Cassian had heard plenty about her, and one of the things that kept coming up was how she was too much like her father — arrogant, didn't like being questioned, and if someone did, they'd end up thrown into fights no one was supposed to survive just to prove her point.
He wasn't sure if any of it was true or just the usual soldier talk, but after seeing the empty villages on the way here, it was hard to just shrug the rumors off.
There were a lot of stories floating around — maybe just gossip, maybe things that actually happened. If they were true, then fighting under her command was going to be a problem. And if they were just rumors, he had to wonder who was spreading them and why.

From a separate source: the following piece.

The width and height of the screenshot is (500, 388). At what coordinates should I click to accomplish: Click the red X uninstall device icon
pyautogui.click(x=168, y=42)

The whole thing also poked at the thought he'd been carrying since Valtross: the clone. Both she and her brother had gone through the academy back in the day. Anyone from that group could've been it, but right now, all the hints seemed to be stacking up around Aria.
That didn't mean Cassian was ruling the others out. He'd only been here a day, and there was still a lot he didn't know — like the fact the prince had been the one to push for Magisteria's reinforcements through his uncle. There were too many moving pieces, and Cassian needed at least a clearer picture before he could even start figuring out if there really was a clone involved or if all of this was just the result of bad leadership.
He glanced at Shera and asked, "Tell me more about this prince. He's a mage, right? Like his uncle?"
"Yeah," Shera said with a small nod. "A luminara. Trained directly under his uncle, while his sister learned under their father. Makes things between the two of them… complicated."
Unlike Cassian, Shera had already been briefed about the situation here. A lot of it came from her local contacts — she'd traveled these territories before, which was one of the reasons she'd been sent along despite only recently breaking through to Third Warrior Circle.